Dodaje, że biopreparat ma być uniwersalny, czyli odpowiedni dla różnych roślin uprawianych w polskich warunkach, i dodawany na każdym etapie uprawy. Doświadczenia zaplanowano z rzepakiem, pszenicą, kukurydzą i soją.
„Związki wydzielane przez nasze bakterie dodawane do gleby będą wpływały ochronnie na inne mikroorganizmy. Stworzą wokół ich komórek osłonkę na kształt płaszcza ochronnego. Mato zapobiegać wysychaniu czy pękaniu komórek” – tłumaczy badaczka.
BAKTERIE POMAGAJĄ GROMADZIĆ WODĘ W GLEBIE
Dr Furtak ustaliła, że część związków wydzielanych przez bakterie do środowiska ma zdolność do wiązania niewielkich gruzełek gleby w większe agregaty glebowe. W przypadku suszy ma to duże znaczenie, ponieważ woda pochodząca z opadów atmosferycznych bardzo szybko „ucieka” z gleby, albo przedostaje się na niższe poziomy, gdzie już roślina nie jest w stanie jej pobrać. Agregaty zatrzymują wodę i zabezpieczają glebę przed wysychaniem.

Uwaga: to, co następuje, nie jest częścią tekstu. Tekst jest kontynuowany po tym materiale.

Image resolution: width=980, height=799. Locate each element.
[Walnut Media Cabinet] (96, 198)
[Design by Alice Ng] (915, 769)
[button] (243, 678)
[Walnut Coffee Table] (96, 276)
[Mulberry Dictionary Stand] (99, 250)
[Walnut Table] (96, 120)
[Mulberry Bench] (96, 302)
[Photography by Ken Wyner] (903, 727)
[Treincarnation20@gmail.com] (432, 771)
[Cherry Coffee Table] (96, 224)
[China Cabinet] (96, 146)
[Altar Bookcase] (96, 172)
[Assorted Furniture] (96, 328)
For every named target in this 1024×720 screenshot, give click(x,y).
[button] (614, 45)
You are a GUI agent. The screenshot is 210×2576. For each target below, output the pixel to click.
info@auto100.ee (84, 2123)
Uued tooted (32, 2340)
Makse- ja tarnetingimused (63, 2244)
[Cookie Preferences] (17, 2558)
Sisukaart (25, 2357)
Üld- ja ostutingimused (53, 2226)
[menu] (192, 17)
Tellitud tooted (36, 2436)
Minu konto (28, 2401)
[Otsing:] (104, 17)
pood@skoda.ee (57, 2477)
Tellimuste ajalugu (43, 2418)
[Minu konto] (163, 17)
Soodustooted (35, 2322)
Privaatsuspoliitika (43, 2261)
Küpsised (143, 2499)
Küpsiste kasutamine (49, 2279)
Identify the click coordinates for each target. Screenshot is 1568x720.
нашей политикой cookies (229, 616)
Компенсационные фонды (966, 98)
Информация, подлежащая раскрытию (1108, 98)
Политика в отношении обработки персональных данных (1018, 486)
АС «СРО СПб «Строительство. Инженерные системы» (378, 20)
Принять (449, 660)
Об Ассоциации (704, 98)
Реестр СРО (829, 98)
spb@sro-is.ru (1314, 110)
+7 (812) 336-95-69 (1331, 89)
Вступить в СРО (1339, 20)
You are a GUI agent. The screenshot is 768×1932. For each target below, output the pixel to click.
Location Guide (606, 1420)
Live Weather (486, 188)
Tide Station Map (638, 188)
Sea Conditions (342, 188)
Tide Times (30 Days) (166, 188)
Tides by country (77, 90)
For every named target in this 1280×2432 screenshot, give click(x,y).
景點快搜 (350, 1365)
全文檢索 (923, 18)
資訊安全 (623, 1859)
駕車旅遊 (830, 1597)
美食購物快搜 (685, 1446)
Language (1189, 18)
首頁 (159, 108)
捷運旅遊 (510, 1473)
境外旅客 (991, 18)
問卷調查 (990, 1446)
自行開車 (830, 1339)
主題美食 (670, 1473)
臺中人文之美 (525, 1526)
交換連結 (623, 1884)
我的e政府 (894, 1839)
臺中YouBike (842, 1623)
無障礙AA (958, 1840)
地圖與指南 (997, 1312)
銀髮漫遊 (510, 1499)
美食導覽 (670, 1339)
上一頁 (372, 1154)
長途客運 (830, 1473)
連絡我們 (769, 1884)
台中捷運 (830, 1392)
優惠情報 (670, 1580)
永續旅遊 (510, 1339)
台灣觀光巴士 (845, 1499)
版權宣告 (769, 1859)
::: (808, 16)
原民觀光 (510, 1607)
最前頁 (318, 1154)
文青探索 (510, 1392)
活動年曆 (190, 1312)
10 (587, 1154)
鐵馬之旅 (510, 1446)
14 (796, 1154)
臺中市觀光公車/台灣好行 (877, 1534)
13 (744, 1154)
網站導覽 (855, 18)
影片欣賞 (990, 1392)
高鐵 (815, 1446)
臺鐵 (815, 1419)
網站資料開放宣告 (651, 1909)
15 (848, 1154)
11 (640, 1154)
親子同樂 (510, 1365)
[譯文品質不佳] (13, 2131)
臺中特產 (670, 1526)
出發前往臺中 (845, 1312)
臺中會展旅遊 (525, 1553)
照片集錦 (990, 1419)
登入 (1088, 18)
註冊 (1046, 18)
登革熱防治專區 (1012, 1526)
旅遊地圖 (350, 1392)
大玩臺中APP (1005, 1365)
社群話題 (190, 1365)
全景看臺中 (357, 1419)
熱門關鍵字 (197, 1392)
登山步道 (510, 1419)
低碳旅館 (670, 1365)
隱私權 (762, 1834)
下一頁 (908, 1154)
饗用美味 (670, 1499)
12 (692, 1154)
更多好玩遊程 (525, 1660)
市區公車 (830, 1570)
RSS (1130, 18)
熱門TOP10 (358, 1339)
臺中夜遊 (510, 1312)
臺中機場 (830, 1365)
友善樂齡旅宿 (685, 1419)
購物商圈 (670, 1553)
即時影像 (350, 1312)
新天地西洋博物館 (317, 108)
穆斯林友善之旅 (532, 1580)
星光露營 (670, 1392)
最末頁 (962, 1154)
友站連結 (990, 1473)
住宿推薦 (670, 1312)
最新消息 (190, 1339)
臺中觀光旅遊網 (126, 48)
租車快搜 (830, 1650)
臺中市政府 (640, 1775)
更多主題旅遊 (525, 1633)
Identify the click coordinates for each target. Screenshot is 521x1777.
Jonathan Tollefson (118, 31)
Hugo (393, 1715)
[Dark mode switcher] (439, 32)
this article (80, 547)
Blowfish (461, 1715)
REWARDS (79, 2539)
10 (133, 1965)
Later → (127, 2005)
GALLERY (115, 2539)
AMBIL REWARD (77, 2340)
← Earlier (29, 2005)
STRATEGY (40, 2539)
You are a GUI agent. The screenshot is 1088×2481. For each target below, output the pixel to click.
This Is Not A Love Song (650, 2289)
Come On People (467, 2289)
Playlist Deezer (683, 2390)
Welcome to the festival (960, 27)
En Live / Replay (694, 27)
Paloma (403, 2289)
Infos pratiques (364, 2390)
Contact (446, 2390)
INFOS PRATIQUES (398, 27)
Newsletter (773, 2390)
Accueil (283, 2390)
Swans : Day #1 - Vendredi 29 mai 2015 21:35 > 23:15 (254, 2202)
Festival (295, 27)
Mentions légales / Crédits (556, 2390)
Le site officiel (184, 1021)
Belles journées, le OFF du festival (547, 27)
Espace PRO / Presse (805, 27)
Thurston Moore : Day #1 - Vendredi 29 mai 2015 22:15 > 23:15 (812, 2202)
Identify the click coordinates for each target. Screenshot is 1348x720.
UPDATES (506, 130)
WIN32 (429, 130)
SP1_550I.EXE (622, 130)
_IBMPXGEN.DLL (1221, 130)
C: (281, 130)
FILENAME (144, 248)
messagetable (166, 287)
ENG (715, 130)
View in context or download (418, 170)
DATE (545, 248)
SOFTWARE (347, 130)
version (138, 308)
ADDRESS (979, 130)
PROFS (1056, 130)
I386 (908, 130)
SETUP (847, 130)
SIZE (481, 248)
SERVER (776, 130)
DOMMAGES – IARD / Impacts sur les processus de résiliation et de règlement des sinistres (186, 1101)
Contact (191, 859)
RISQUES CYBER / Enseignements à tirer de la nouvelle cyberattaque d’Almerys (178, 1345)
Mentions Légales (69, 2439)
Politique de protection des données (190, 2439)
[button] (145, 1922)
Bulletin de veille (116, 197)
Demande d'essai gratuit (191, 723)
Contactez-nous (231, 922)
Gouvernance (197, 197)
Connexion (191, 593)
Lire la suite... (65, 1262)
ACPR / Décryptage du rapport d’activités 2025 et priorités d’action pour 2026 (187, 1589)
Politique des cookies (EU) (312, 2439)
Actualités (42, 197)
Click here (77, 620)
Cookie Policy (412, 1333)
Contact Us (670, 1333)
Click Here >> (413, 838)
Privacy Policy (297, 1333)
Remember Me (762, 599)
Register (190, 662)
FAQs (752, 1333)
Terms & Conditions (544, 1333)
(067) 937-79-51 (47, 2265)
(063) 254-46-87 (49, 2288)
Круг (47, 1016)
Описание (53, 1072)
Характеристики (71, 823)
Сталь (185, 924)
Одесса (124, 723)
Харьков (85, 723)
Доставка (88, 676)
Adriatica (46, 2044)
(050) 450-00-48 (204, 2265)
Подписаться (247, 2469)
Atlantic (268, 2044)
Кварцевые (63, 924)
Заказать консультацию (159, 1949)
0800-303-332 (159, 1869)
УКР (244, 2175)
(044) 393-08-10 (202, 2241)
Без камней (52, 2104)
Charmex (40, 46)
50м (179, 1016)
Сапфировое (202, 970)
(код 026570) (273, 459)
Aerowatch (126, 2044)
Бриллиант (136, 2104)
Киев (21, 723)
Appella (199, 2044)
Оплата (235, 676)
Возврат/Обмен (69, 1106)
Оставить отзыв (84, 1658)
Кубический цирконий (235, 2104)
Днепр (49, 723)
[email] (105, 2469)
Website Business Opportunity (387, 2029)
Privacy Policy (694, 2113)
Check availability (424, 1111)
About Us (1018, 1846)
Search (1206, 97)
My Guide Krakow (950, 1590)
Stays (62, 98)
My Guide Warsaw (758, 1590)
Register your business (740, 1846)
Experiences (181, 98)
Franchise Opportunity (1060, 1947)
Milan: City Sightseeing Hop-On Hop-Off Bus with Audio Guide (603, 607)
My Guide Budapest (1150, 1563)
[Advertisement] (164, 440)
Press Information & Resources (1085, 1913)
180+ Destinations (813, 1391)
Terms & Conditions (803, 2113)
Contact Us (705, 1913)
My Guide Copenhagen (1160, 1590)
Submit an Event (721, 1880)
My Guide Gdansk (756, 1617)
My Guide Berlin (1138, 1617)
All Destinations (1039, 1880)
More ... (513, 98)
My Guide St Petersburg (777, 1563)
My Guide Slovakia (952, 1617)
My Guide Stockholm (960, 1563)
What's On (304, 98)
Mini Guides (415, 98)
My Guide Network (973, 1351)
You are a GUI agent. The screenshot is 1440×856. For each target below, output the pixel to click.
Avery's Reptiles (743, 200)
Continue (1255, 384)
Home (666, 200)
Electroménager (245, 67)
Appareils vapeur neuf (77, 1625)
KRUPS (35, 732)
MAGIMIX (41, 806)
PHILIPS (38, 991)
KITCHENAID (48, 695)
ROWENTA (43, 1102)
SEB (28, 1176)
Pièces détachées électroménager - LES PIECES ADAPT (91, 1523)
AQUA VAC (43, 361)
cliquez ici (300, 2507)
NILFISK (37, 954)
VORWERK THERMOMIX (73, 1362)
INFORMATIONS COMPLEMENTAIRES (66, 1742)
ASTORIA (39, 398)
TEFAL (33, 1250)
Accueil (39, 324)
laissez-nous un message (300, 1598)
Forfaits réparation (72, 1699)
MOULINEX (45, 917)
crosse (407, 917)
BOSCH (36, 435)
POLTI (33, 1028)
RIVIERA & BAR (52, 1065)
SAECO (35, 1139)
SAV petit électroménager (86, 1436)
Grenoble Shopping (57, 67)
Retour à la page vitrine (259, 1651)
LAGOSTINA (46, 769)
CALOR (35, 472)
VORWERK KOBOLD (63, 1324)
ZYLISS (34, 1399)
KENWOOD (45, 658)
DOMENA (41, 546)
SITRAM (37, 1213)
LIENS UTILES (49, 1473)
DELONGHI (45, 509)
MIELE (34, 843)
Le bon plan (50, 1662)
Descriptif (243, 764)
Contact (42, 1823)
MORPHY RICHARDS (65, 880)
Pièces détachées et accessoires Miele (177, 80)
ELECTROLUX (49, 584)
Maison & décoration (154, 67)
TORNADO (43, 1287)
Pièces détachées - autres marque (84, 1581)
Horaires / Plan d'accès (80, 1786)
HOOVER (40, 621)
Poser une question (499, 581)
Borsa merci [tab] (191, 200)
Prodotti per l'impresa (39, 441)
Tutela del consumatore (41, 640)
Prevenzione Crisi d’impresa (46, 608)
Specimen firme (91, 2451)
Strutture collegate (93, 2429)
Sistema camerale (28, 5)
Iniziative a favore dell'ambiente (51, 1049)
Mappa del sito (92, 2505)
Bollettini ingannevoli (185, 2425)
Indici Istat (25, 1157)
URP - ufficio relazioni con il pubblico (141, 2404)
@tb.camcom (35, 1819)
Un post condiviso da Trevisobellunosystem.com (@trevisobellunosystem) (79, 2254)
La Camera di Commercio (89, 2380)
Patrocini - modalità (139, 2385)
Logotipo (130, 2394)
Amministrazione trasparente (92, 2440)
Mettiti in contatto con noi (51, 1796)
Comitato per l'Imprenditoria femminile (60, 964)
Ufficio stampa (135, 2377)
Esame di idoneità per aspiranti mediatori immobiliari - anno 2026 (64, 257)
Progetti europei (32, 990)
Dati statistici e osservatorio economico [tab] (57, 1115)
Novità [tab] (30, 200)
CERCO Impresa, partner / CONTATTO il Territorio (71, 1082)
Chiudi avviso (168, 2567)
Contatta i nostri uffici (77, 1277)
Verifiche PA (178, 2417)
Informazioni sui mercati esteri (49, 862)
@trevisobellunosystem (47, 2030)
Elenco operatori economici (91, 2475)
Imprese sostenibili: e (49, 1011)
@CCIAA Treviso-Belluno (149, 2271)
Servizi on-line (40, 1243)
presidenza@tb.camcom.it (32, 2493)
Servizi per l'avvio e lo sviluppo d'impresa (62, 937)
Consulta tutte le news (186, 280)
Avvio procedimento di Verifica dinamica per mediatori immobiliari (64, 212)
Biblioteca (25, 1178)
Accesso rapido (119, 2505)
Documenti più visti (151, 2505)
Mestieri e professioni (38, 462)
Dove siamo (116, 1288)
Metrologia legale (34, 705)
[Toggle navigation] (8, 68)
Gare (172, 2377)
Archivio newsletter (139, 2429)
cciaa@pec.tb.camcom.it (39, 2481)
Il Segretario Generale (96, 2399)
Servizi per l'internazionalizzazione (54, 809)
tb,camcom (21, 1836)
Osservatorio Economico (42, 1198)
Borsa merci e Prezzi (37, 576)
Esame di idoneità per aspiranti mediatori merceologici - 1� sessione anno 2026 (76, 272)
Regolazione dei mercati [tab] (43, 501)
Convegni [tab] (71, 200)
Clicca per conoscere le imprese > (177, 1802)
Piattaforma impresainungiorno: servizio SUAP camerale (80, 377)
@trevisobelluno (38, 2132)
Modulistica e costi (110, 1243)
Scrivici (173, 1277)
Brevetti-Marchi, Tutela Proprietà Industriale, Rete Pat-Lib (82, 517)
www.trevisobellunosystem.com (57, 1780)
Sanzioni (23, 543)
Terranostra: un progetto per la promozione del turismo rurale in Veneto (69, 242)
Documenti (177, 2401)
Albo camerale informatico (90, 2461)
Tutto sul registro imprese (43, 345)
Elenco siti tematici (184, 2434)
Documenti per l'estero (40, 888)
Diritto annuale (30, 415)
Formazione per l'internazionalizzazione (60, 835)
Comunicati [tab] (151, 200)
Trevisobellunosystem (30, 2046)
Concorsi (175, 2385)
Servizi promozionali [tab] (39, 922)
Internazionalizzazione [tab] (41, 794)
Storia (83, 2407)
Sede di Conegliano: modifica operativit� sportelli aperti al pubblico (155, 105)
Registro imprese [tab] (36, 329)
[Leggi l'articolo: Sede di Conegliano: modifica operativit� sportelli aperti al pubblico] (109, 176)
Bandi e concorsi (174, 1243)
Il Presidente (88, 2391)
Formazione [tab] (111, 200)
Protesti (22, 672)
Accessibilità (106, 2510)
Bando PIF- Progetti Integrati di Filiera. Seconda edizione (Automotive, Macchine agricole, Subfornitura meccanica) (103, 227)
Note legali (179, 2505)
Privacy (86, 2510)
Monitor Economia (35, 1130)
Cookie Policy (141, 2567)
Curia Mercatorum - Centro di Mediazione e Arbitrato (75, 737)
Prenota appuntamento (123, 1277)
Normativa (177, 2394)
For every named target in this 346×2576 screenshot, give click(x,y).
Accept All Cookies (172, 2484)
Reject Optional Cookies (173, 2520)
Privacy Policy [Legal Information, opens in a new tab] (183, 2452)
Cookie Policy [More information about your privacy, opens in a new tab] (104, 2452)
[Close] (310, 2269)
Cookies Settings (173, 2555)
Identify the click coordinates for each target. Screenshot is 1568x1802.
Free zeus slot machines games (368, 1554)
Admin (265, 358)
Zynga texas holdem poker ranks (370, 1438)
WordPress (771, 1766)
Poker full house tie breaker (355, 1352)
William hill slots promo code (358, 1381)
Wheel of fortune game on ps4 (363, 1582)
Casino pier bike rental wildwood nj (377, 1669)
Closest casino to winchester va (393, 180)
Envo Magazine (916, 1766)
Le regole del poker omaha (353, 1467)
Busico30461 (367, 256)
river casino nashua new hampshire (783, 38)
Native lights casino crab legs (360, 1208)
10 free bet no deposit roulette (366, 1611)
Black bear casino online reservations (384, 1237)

Kolejnym aspektem badań jest współdziałanie bakterii z rośliną. W opracowywanej w IUNG – PIB mieszance bakteryjnej znajdą się mikroorganizmy wydzielające związki, które po wniknięciu do korzenia nie tylko pobudzą wzrost rośliny, ale również będą aktywować odpowiedź odpornościową. „Roślina w warunkach stresu włącza u siebie systemy odpornościowe, wydzielając związki (np. wolne rodniki tlenowe), które mają przeciwdziałać skutkom stresu” – objaśnia liderka zespołu badawczego i wyraża nadzieję, że dzięki biopreparatowi rolnicy będą mogli również uzyskiwać większy plon w warunkach optymalnych.